A história e os sonhos ensinaram-nos que os olhos podem amar à primeira vista, mas será que esse amor resulta?
Fiquei frustrado ao perceber que o amor à primeira vista não foge ao processo comum de conhecer outra pessoa. Por momentos, embalado num conto infantil que me falava de príncipes e donzelas que se enamoram e são felizes para sempre numa só página, acreditei que te conhecia todo e que te amava. Talvez não te amasse porque temo como todos os uso dessa palavra, mas estava apaixonado o suficiente para acreditar em ti. Acreditar em nós, a um ponto que, quando estávamos prestes a ter a primeira discórdia, caí! Caí como se cai das nuvens quando se percebe da realidade que nos rodeia.

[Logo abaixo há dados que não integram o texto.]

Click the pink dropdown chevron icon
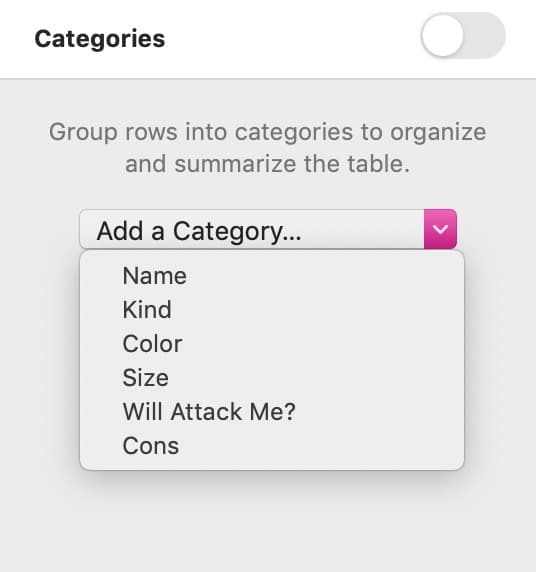536x572 pixels. point(440,229)
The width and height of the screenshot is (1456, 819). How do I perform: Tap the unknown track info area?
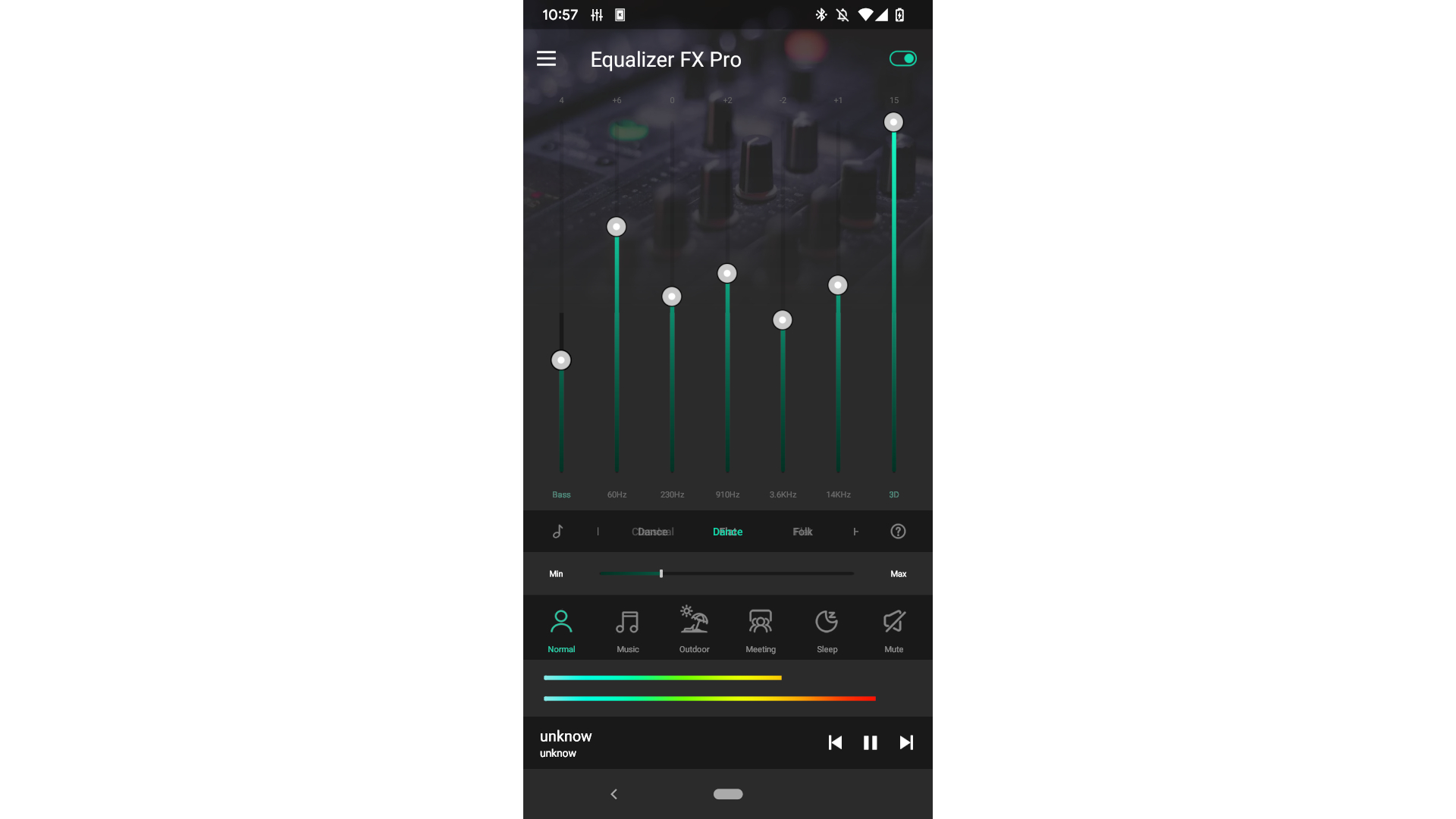coord(567,743)
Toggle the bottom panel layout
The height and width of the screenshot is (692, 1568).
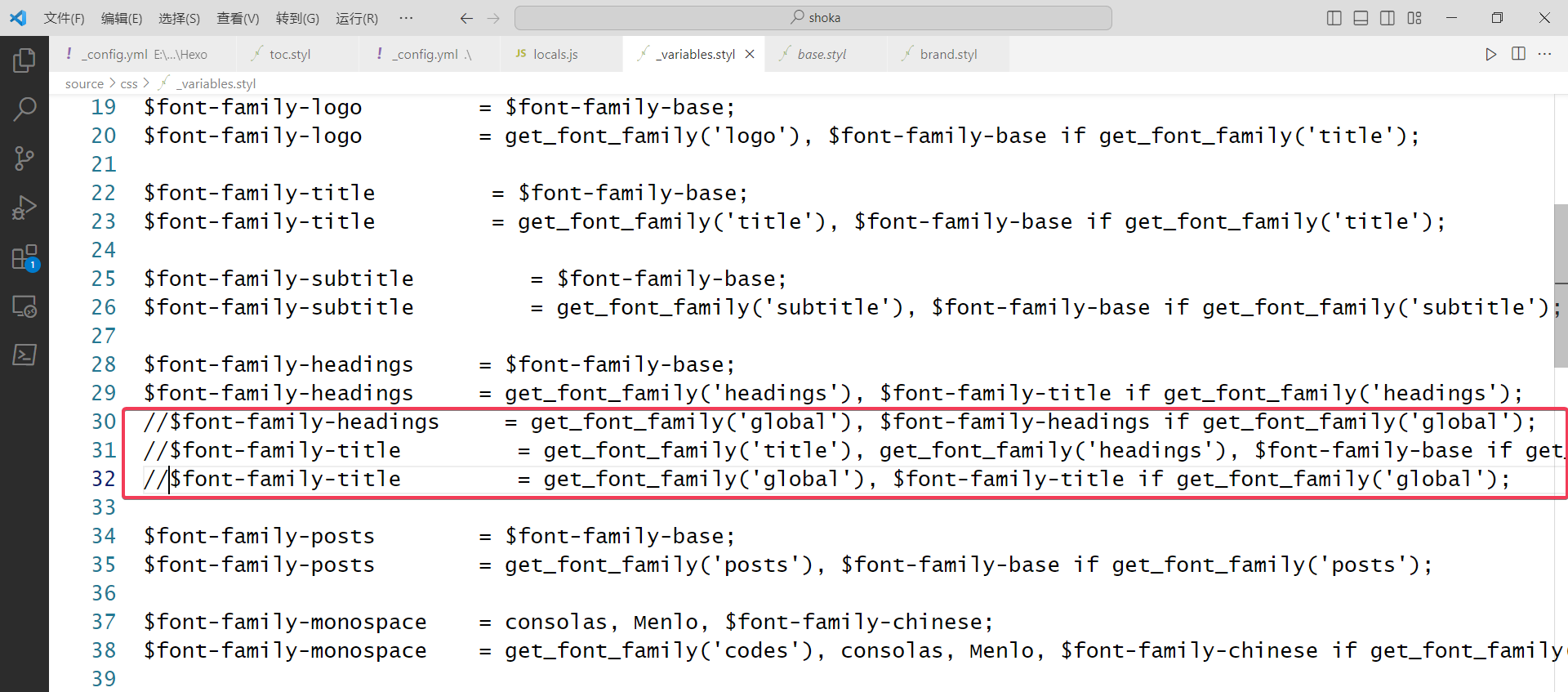click(1361, 18)
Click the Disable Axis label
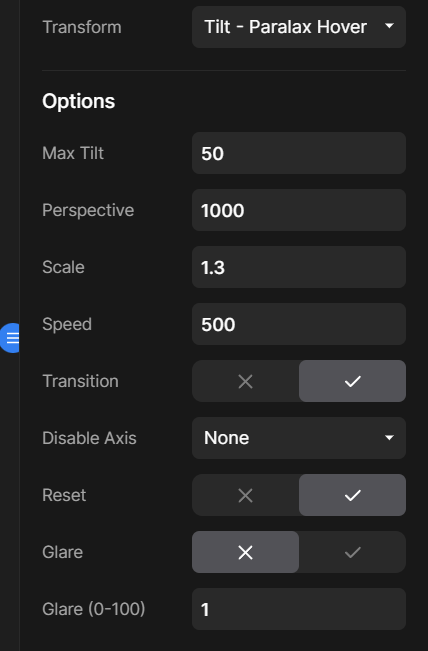The width and height of the screenshot is (428, 651). (x=89, y=438)
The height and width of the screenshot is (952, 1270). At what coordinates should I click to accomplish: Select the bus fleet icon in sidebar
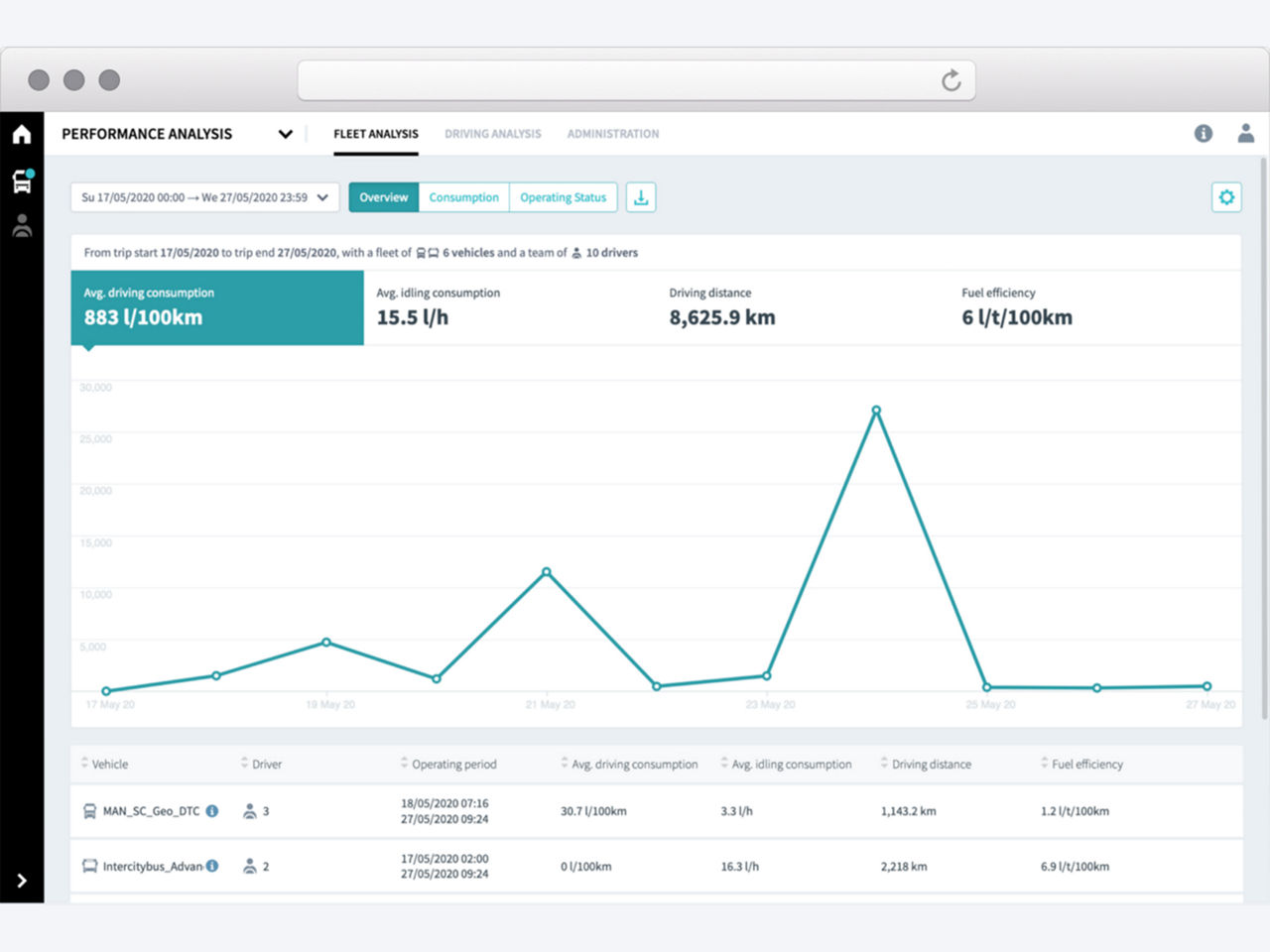click(x=22, y=180)
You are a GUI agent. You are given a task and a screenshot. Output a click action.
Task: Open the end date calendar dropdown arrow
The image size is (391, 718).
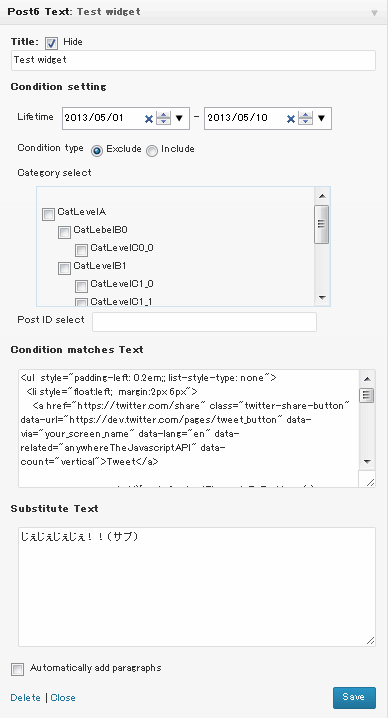pos(321,119)
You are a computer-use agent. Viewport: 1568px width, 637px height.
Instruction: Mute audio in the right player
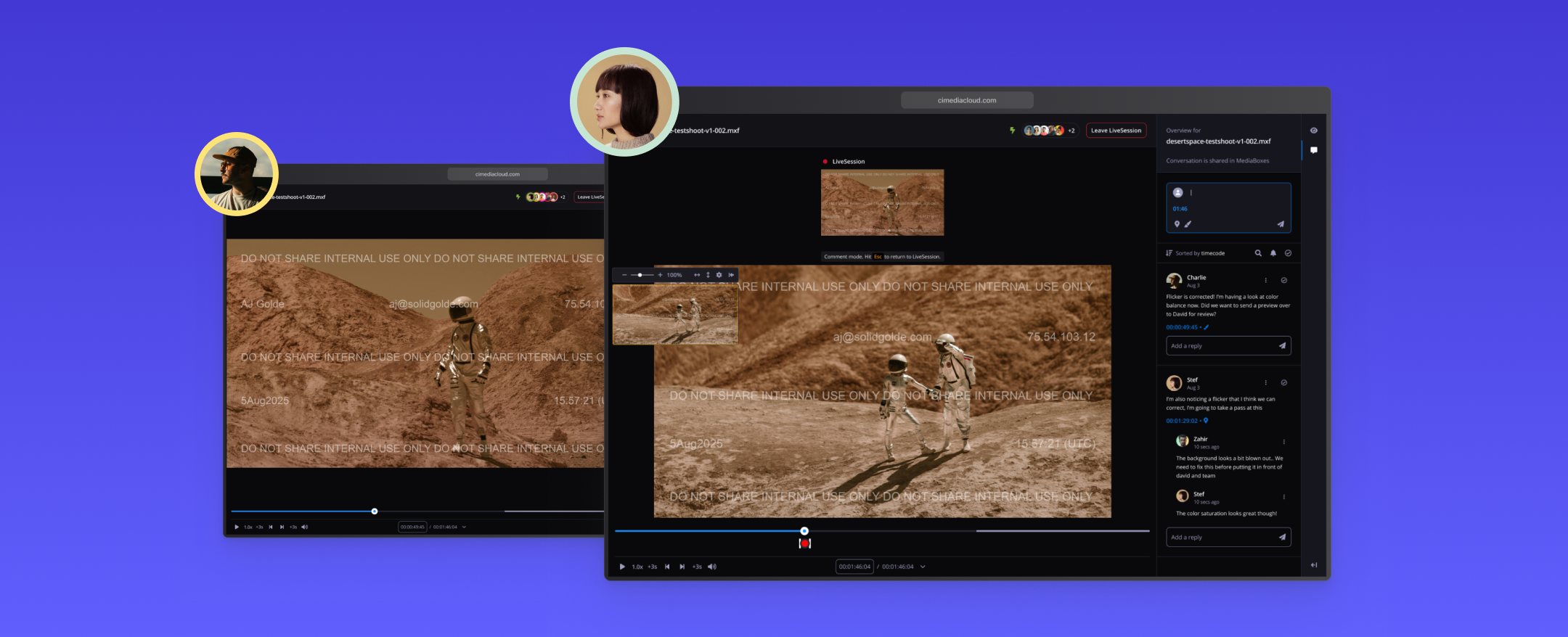[711, 567]
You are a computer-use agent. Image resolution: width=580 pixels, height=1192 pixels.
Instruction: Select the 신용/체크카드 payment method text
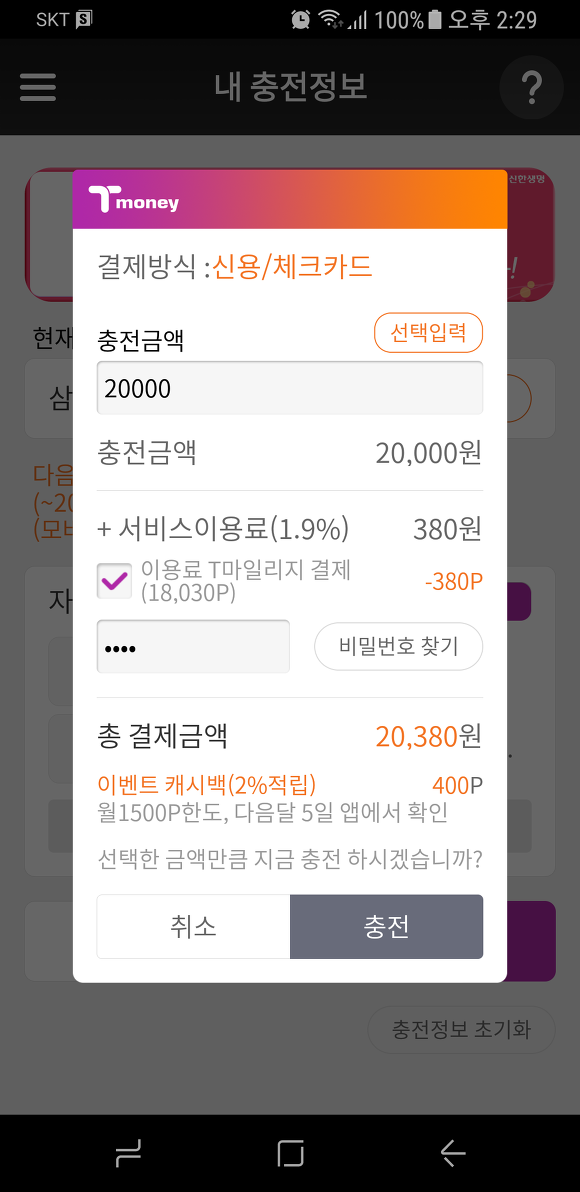[293, 267]
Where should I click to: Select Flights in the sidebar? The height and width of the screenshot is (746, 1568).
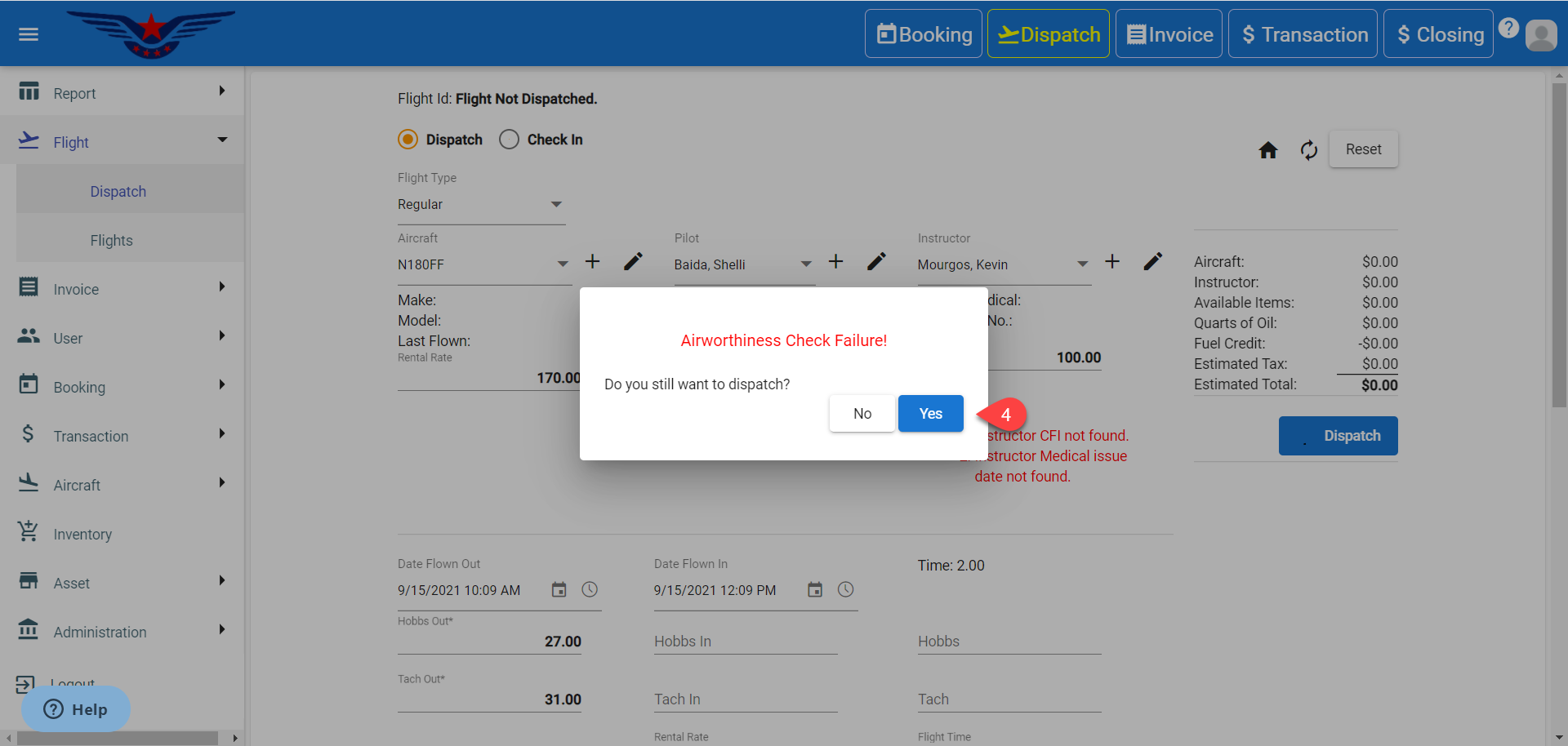pos(112,241)
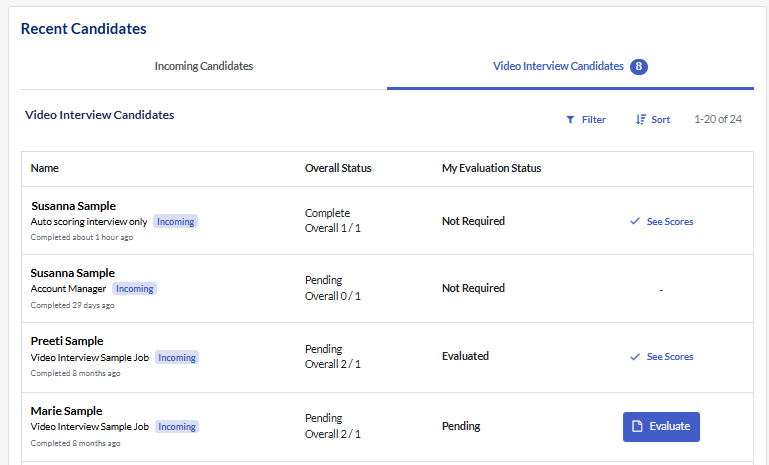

Amor à primeira vista não nos afasta do processo de conhecer e ser conhecido; de ver as nossas características esmiuçadas e analisadas a um ponto já não estávamos habituados. Mas, assim é.
Assim é, ainda que nos últimos anos, tenha tido a sorte de conhecer os que me amam por inteiro, tenho de uma vez mais, e talvez muito mais exigentemente do que habitual, devido à distância que nos separa, voltar a este processo! Tudo pelo amor!